The answer to this was too obvious for Lady Helena to condescend to make it. She remained perfectly silent, which irritated the Colonel more than any imaginable answer could have irritated him.

He certainly was wrong so far as this, that any one who asks for sympathy puts himself in a false position. Condolence must be freely given, or it is worthless. And any disposition which her ladyship may have felt towards a more wifely frame of mind was effectually checked by his advancing these claims of his. She was not to be scolded into amiability.

"Hang it, Helena!" he broke out, "I didn't think there was a woman in England that would behave as you are behaving under such circumstances. The thing doesn't seem to make the least impression upon you. There you sit, doing your confounded sewing, just as if nothing had happened, you do. You won't sit there doing your sewing long. The bailiffs will turn you out. They'll be here in a day or two."

"You are becoming very coarse, sir; your language is not fit for a woman to hear."

"It's the plain truth, it is. But women won't hear the plain truth. They don't like it—they never do. But your ladyship must be made to understand that this cannot go on. We cannot stop here, at Wenderholme. The place will be sold, and every thing in it. Now, I should just like to know what your ladyship proposes to do. If my way of asking your ladyship this question isn't polite enough, please do me the favor to instruct me in the necessary forms."

"If you could speak without oaths, that would be something gained."

"Answer me my question, can't you?

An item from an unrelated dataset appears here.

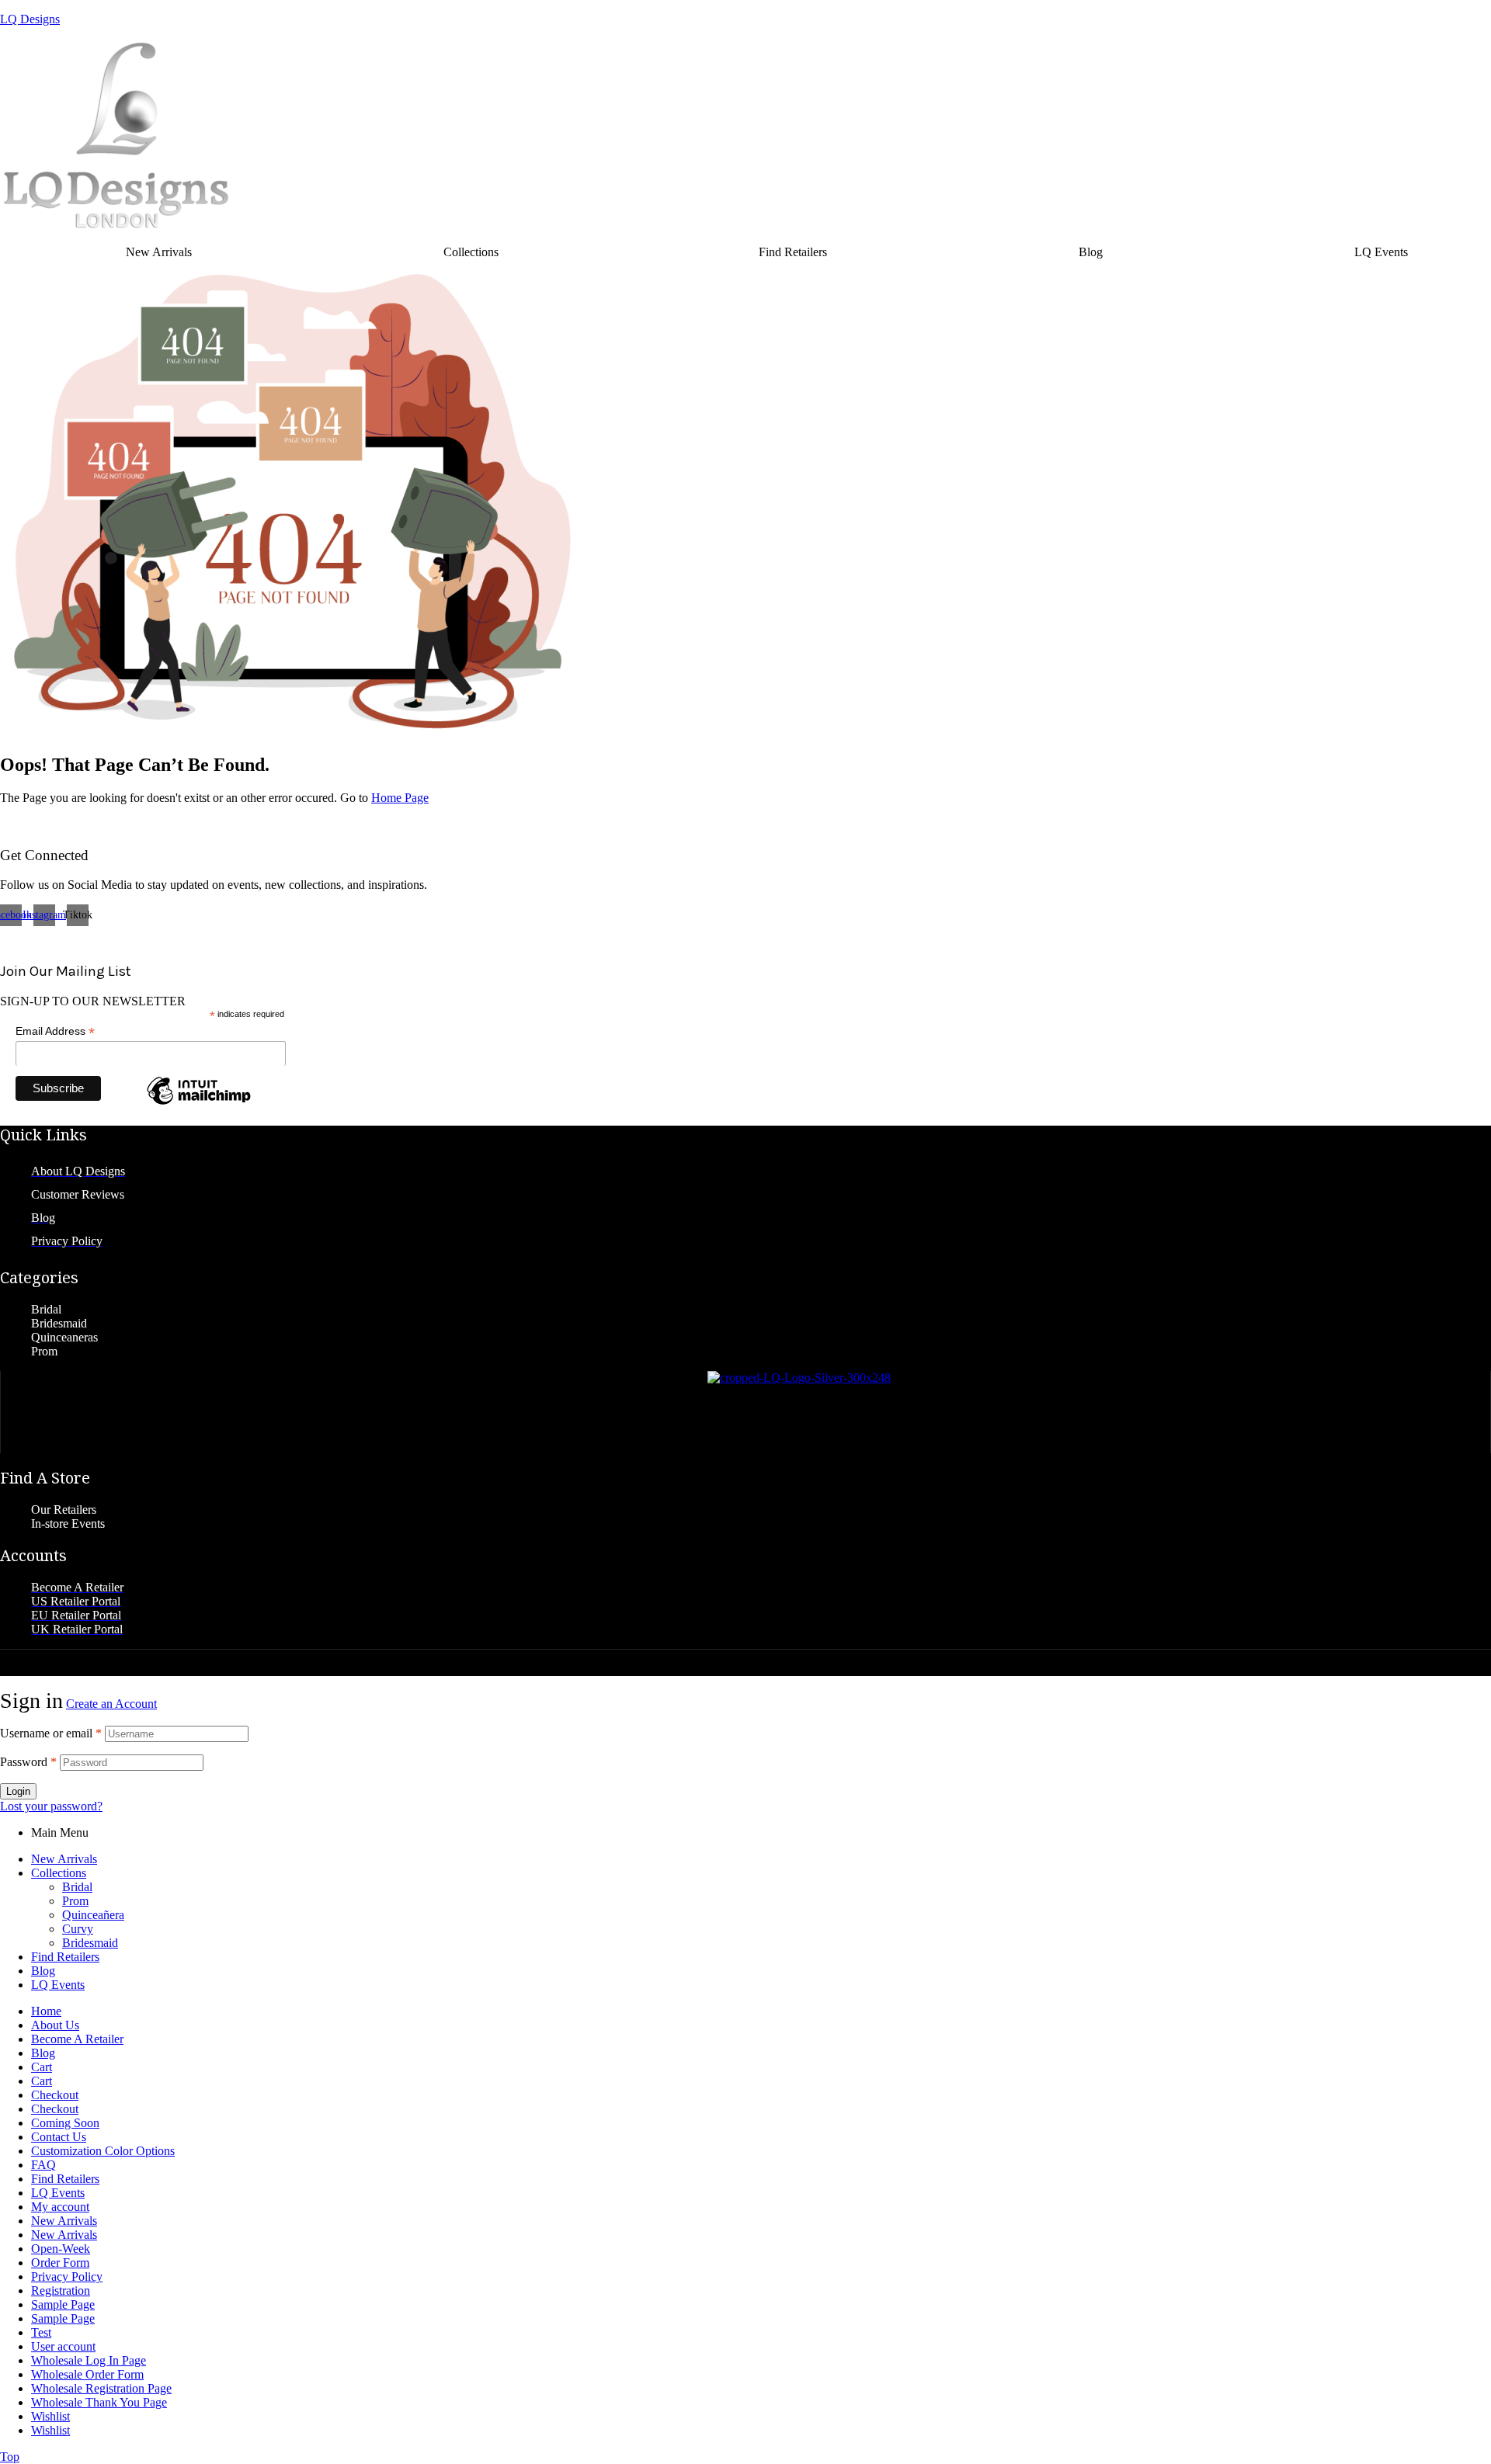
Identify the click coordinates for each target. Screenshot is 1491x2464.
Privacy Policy (67, 2276)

Where do you mean to go—what do you mean to do?"

"I intend to go to my father's."

"Well, that's plain. Why couldn't you tell me that sooner? You mean to go to old Adisham's. But I'll be hanged if I'll go there, to be patronized as a beggarly relation."

"Very well."

"Very well, is it? It's very well that you are to live in one place, and I in another."

"A distance sufficient to protect me from your rudeness would certainly be an advantage."

"Would it, indeed? You really think so, do you? Well, if you think so, it shall be so."

"Very well."

She spoke with a calmness that was perfectly exasperating, and John Stanburne's brain was too much overwrought by the terrible trial of that day for him to bear things with any patience. He was half insane temporarily; he could not bear to see that calm little woman sitting there, with her jarring self-control.

"I say, Lady Helena, if you mean to go to old Adisham's, the sooner you go the better. All this house is crumbling over our heads as if it were rotten."

Lady Helena rose quietly from her seat, took up her work, and walked towards the door. Just as she was opening it, she turned towards the Colonel, and pronounced with the clearest possible articulation the following sentences:—

"You will please remember, Colonel Stanburne, that it was you who turned me out of your house, and the sort of language you used in doing so. I shall always remember it."

Then the door closed quietly upon her—the great heavy door, slowly moving on its smooth hinges.